> Brief
Please tally the lines below that contain the string "button" and reply with that figure only.

> Provided data
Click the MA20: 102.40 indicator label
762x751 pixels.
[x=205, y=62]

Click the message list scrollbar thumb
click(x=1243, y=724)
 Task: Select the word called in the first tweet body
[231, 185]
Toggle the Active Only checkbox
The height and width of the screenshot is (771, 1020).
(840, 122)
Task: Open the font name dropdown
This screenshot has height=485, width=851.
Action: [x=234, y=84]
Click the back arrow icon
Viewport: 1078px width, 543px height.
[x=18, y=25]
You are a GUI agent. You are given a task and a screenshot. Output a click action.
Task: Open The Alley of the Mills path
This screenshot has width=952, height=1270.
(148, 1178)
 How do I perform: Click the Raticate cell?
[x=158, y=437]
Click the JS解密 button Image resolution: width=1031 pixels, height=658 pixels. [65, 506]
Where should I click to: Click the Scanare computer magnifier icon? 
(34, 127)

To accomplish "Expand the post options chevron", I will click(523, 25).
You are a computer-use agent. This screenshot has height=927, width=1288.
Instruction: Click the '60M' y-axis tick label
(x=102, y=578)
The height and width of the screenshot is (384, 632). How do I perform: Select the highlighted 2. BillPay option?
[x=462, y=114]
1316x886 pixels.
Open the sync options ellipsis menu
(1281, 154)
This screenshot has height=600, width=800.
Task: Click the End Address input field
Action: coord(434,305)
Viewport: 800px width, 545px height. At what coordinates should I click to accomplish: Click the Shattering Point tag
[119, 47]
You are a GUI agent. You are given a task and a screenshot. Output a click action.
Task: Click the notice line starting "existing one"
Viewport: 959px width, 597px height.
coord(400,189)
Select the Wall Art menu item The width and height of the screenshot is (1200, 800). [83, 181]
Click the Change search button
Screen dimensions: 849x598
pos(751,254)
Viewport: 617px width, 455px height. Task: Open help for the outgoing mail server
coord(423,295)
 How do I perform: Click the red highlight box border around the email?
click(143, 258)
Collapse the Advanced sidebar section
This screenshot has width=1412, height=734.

> Reply
2